Manche Menschen erinnern sich an Dinge, die nie passiert sind. Kindheitserinnerungen zum Beispiel können sich allein aus anschaulichen Erzählungen der Eltern zusammensetzen. An der Fernuniversität Hagen haben Psychologen nun untersucht, ob es möglich ist, Versuchspersonen Erinnerungen regelrecht einzupflanzen – und ob man diese hinterher wieder löschen kann.
Aileen Oeberst ist die Hauptautorin der Studie zur Korrektur von falschen Erinnerungen. Die Versuche seien von einer Ethikkommission abgesegnet worden und hätten nur über einen Zeitraum von zwei Wochen stattgefunden, berichtet sie – "mehr wäre garantiert auch nicht vertretbar gewesen". Oeberst verweist zudem darauf, dass den Probanden nur "kleinere Ereignisse" als Erinnerungen suggeriert worden seien.

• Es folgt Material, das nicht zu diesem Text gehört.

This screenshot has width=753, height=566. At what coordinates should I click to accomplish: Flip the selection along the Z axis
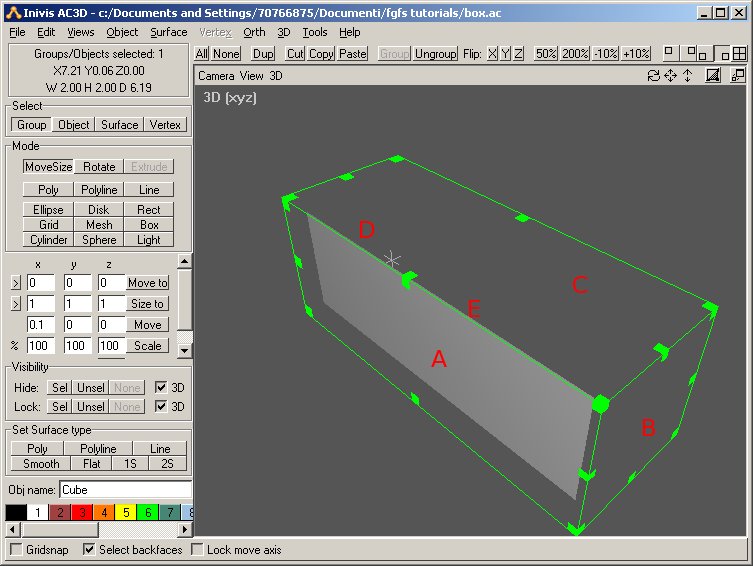tap(518, 53)
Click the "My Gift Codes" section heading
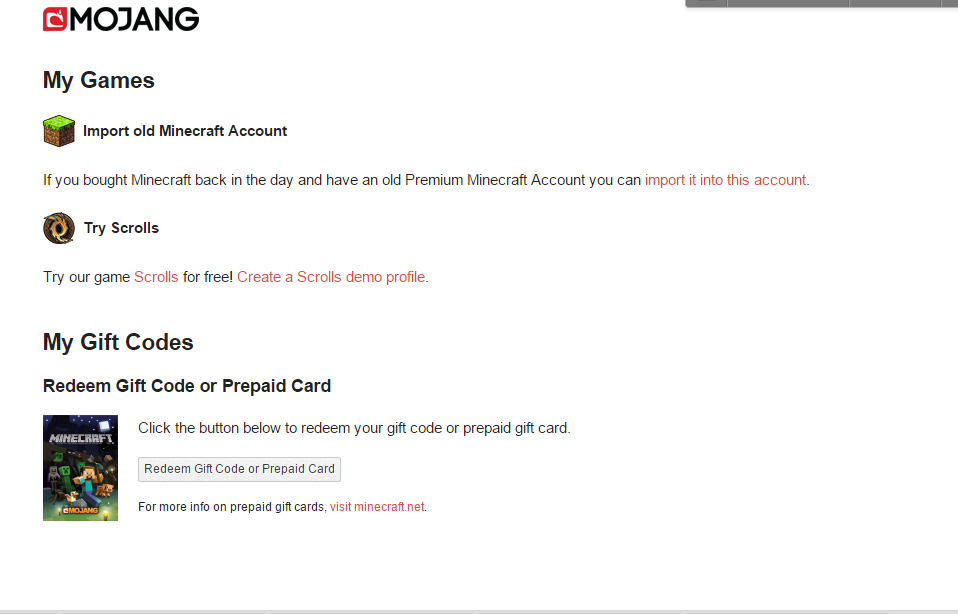This screenshot has width=958, height=614. [118, 342]
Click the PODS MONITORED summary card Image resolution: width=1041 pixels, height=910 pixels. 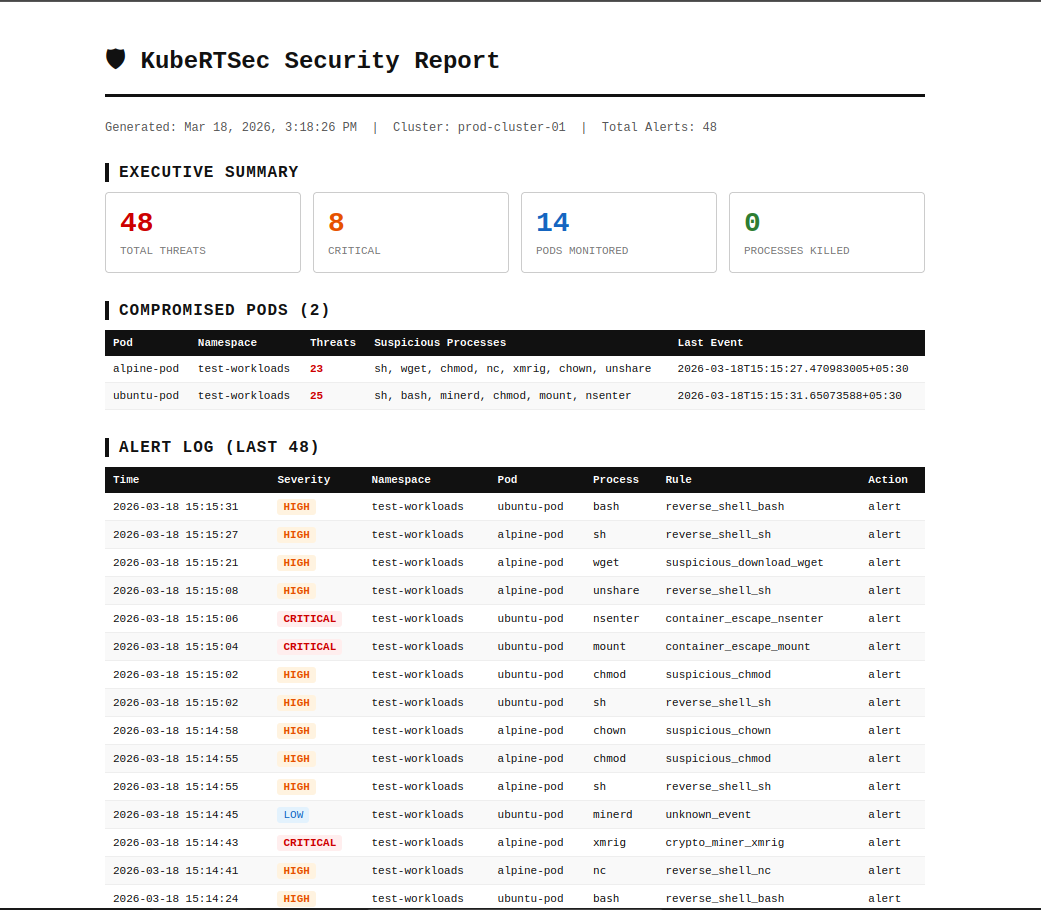(618, 232)
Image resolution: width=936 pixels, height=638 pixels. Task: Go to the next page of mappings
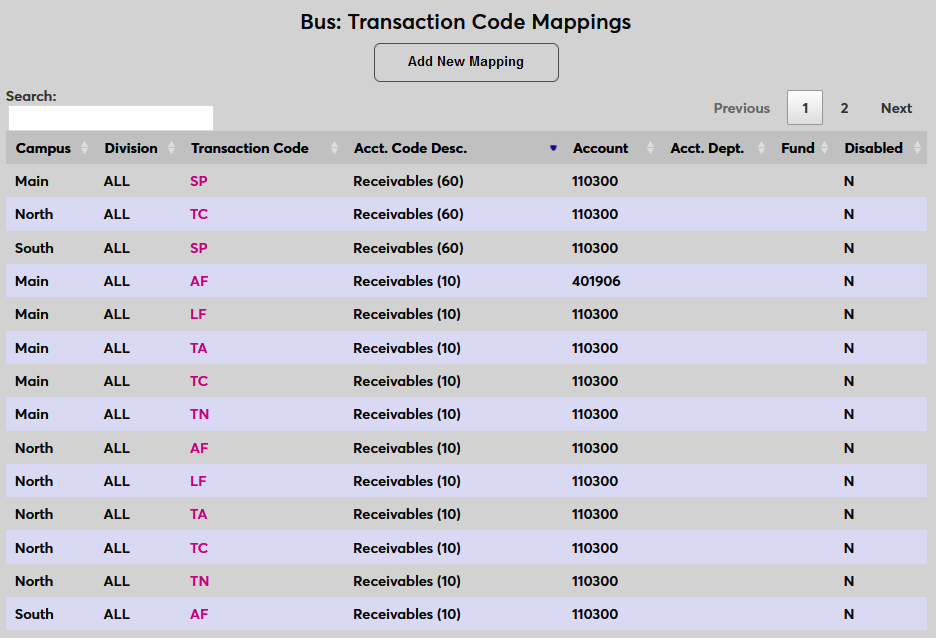click(895, 108)
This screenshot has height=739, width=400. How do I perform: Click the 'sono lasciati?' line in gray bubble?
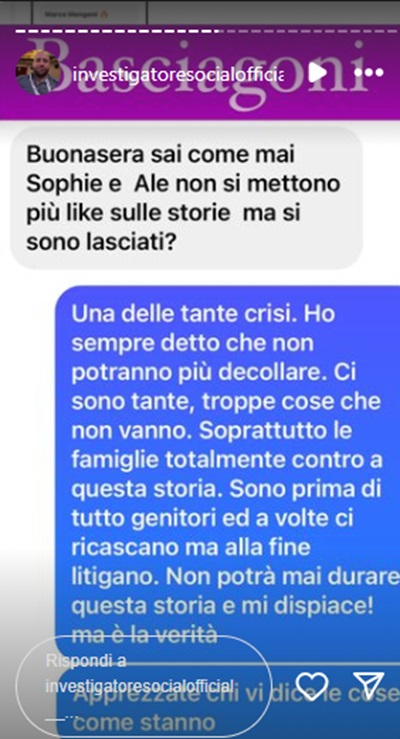click(101, 241)
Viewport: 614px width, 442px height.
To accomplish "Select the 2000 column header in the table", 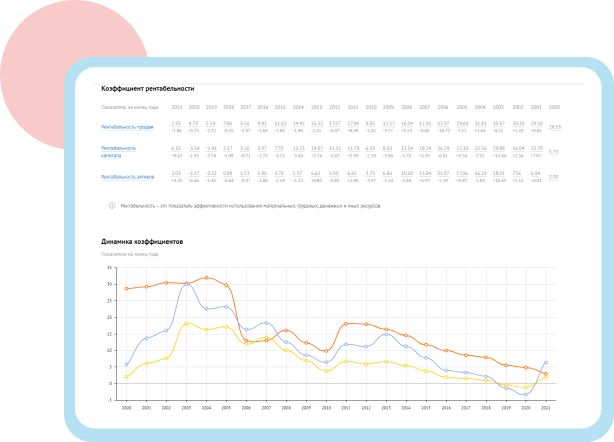I will pyautogui.click(x=554, y=106).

Die Versuchspersonen selbst wussten über den Versuchsaufbau nicht Bescheid, dafür aber deren Eltern. Das Forscherteam recherchierte bei diesen zwei Ereignisse, die tatsächlich stattgefunden hatten. Zwei weitere, die nicht passiert waren, fügten sie hinzu. Den Probanden wurde dann später gesagt, dass die Eltern von allen vier Ereignissen berichtet hätten.

Nicht alle lassen sich Erinnerungen einpflanzen

Das Einpflanzen von vermeintlichen Erinnerungen habe nicht bei allen Versuchspersonen funktioniert, berichtet Oeberst. Aber immerhin rund die Hälfte machte sich die falschen Erinnerungen zu eigen.
Zum "Löschen" derselben wurden dann die Probanden darüber aufgeklärt, dass Erinnerungen nicht nur auf persönlichen Erfahrungen basieren, sondern auch auf Fotos oder Erzählungen, berichtet die Psychologin. Die Versuchspersonen wurden dann gebeten, noch einmal genau zu untersuchen, welche der Erinnerungen tatsächlich auf persönlichen Erfahrungen beruhten.
Die Erkenntnisse aus der Studie stellten Oeberst zufolge auch Therapieformen in Frage. Gerade in tiefenspychologischen Therapien werde ja gezielt nach vermeintlich verdrängten Erinnerungen gesucht. "Das ist tatsächlich ein großes Problem, weil es die perfekte Voraussetzung dafür darstellt, falsche Erinnerungen zu generieren", sagt Oeberst. Es gebe weder eine Methode, falsche Erinnerungen zu erkennen noch Möglichkeiten, wahre von falschen zu unterscheiden.